BRIEF: Every line of the listing belongs in your answer exactly as written; the images do not.

ENTRIES PROVIDED:
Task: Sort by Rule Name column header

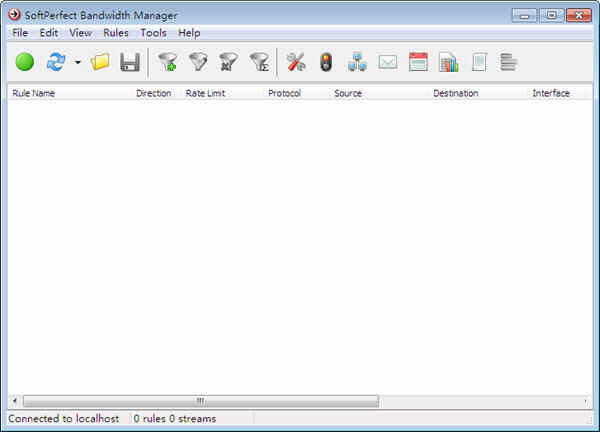Action: coord(34,93)
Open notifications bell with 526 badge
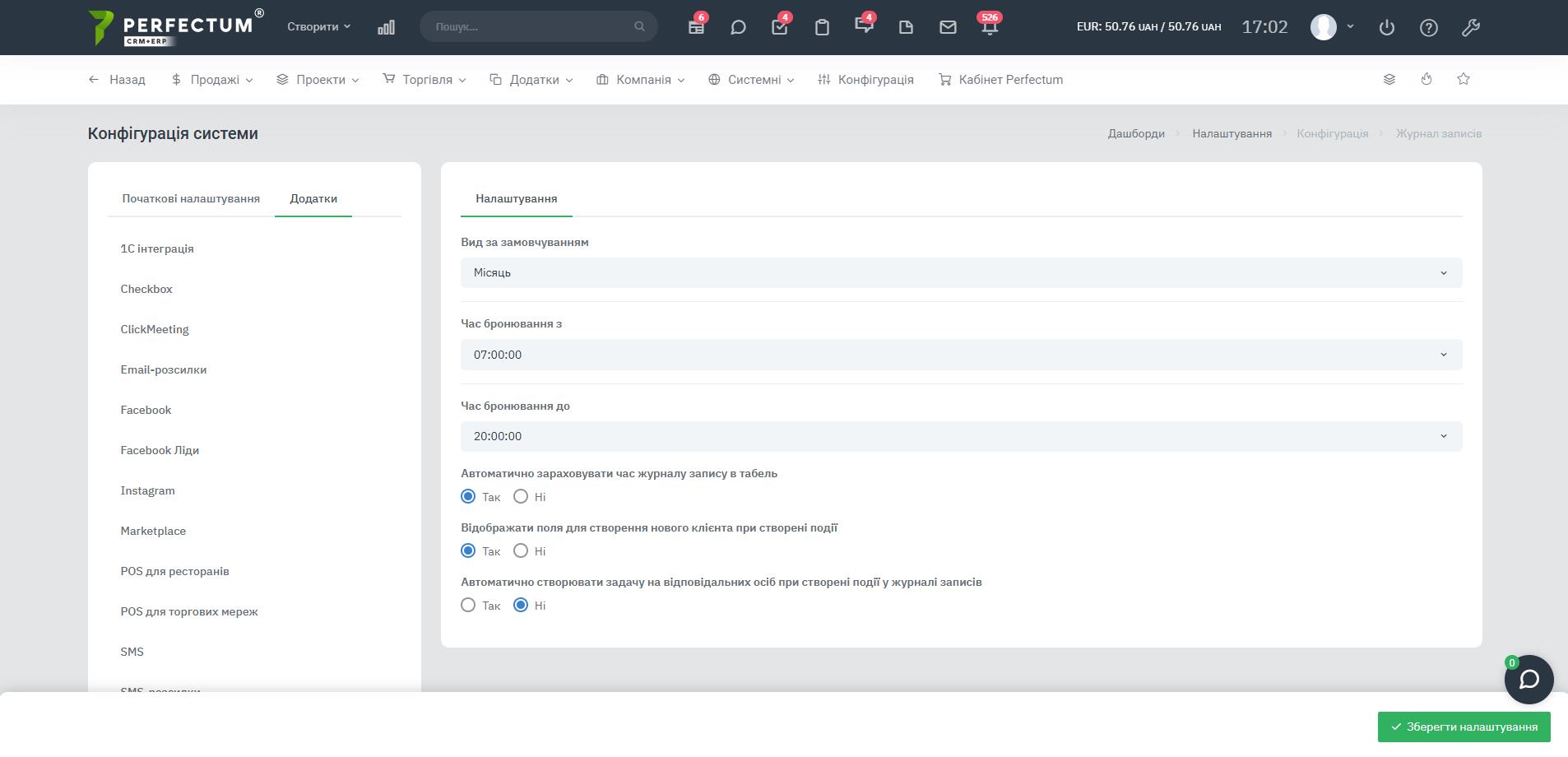1568x757 pixels. (x=990, y=27)
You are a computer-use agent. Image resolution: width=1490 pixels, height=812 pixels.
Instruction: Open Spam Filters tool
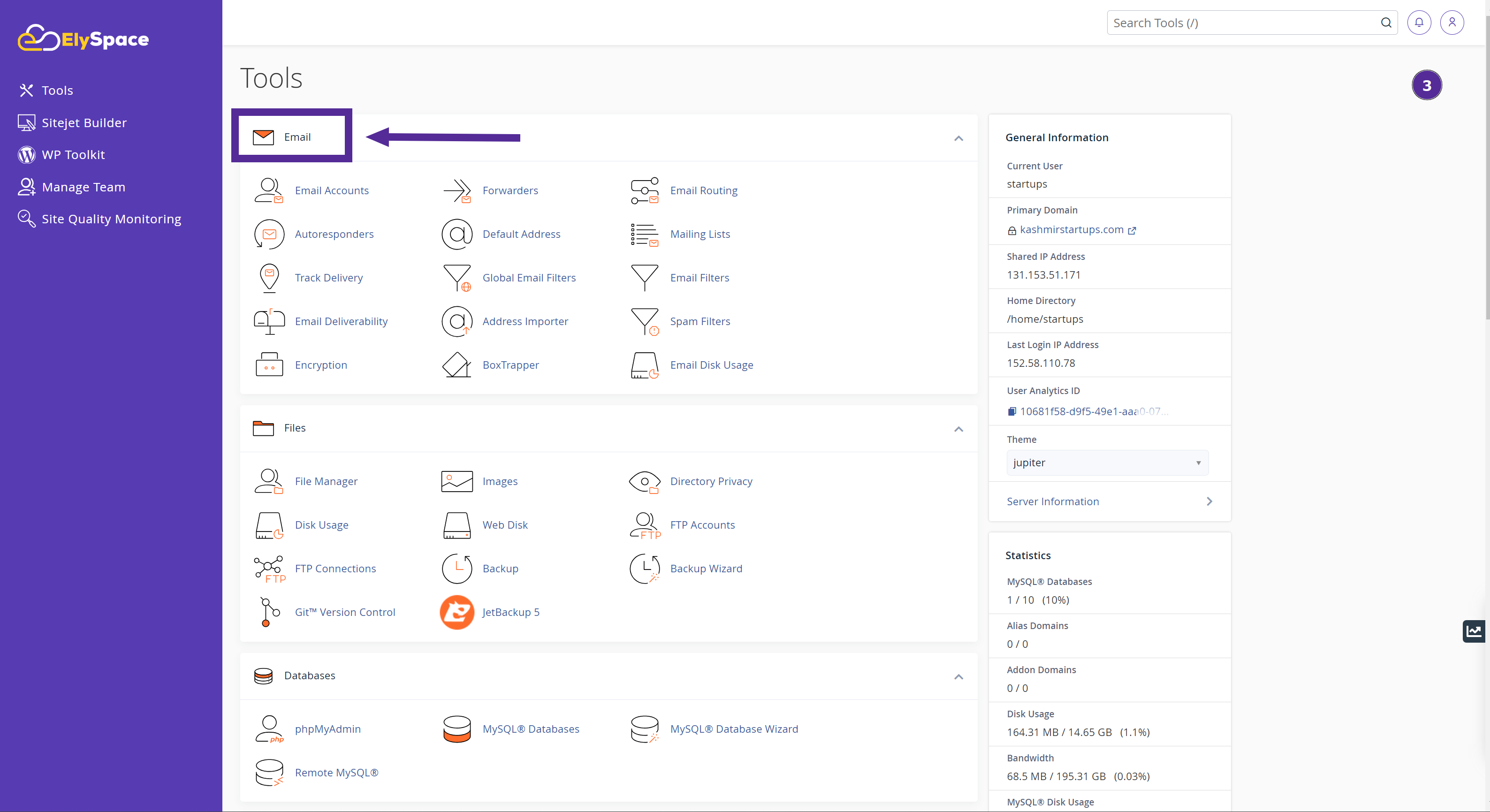[700, 321]
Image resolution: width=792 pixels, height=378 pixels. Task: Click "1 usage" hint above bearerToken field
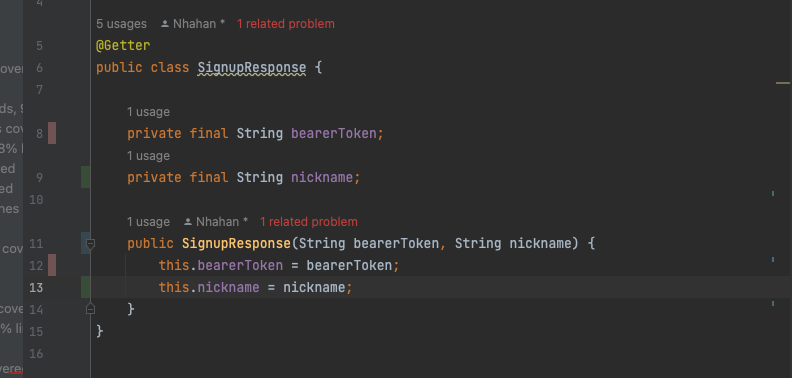(148, 112)
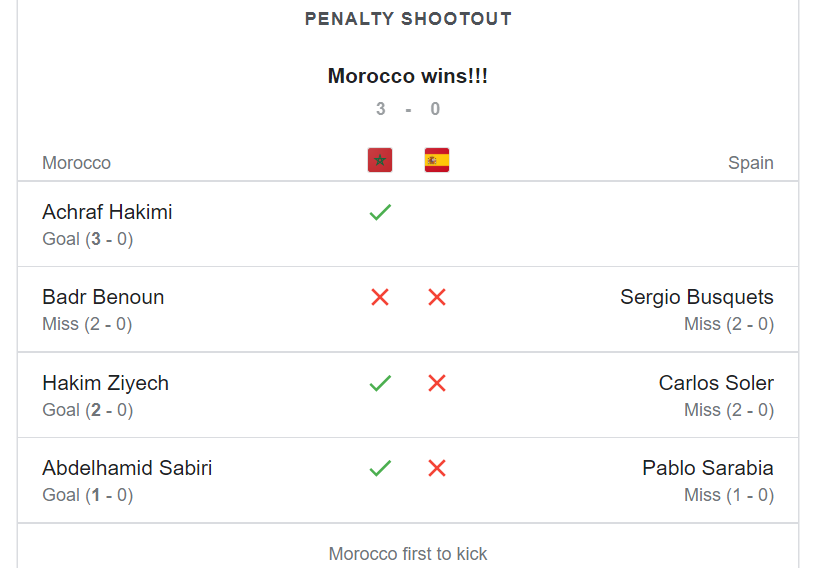The width and height of the screenshot is (814, 568).
Task: Select Sergio Busquets player name
Action: coord(697,297)
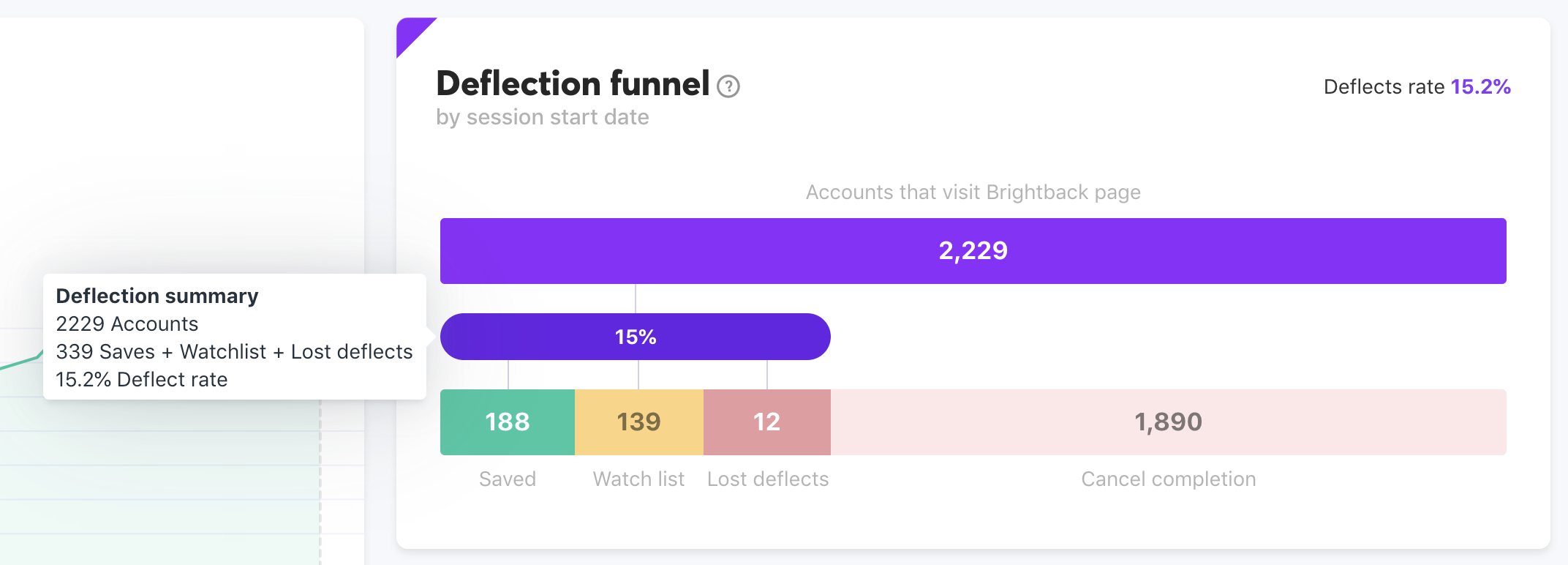Image resolution: width=1568 pixels, height=565 pixels.
Task: Click the Watch list label
Action: pyautogui.click(x=638, y=479)
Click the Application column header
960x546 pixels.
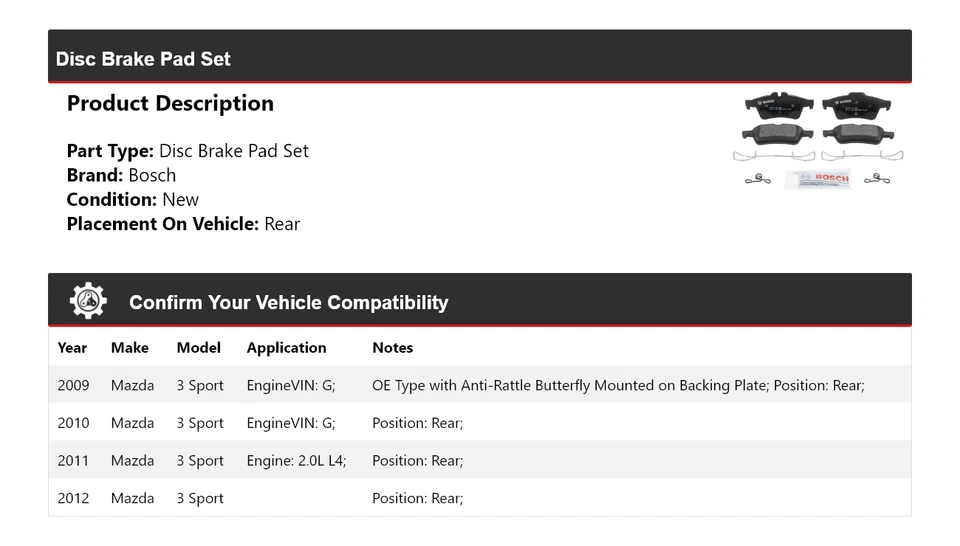click(x=286, y=348)

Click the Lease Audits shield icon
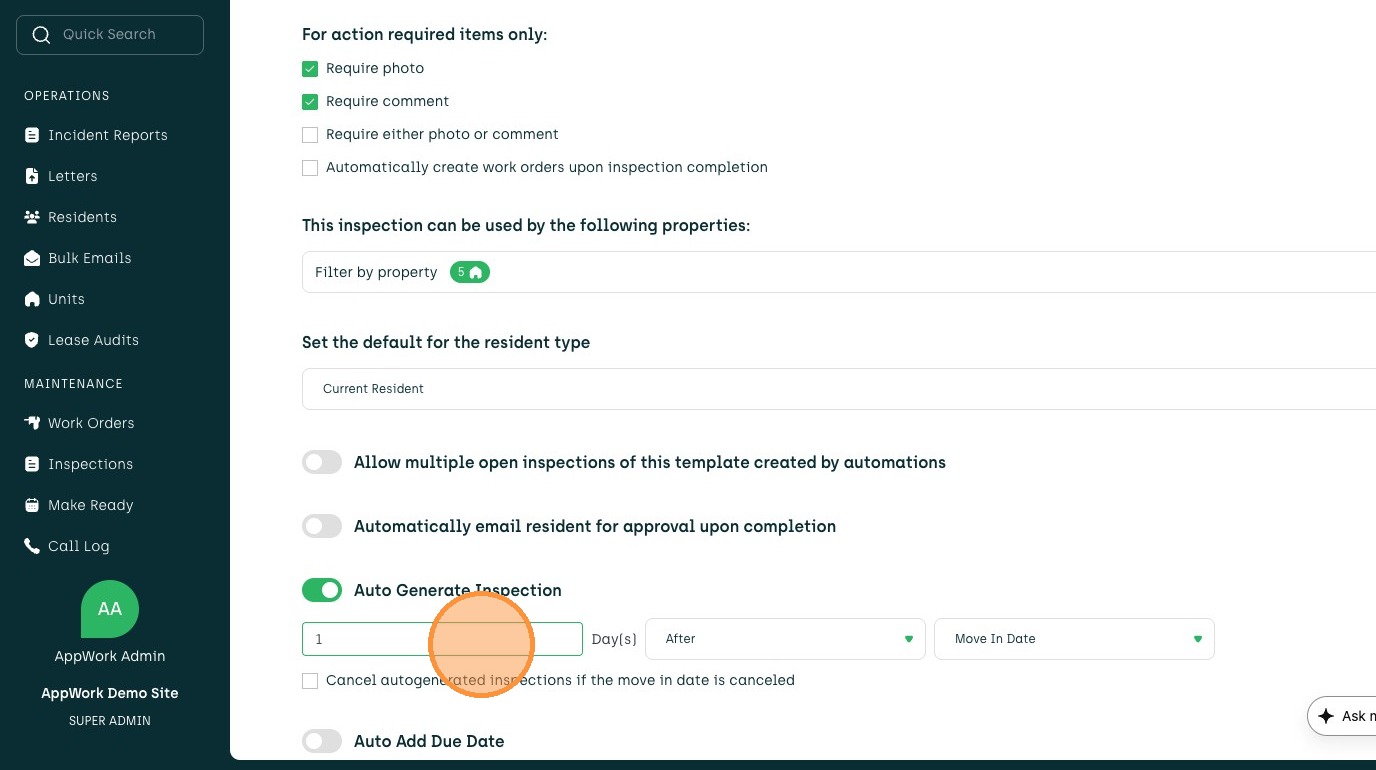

YOUR RESPONSE:
Task: Sort by Rule Name column header

Action: coord(34,93)
Open notifications bell with 526 badge
1568x757 pixels. (x=990, y=27)
You are a computer-use agent. Image resolution: width=1490 pixels, height=812 pixels.
Instruction: Open Spam Filters tool
[700, 321]
Image resolution: width=792 pixels, height=378 pixels. Task: Click "1 usage" hint above bearerToken field
(148, 112)
The width and height of the screenshot is (814, 568).
Task: Select Sergio Busquets player name
Action: coord(697,297)
Image resolution: width=1568 pixels, height=565 pixels.
Task: Click the Watch list label
Action: pyautogui.click(x=638, y=479)
Click the Application column header
960x546 pixels.
click(x=286, y=348)

Click the Lease Audits shield icon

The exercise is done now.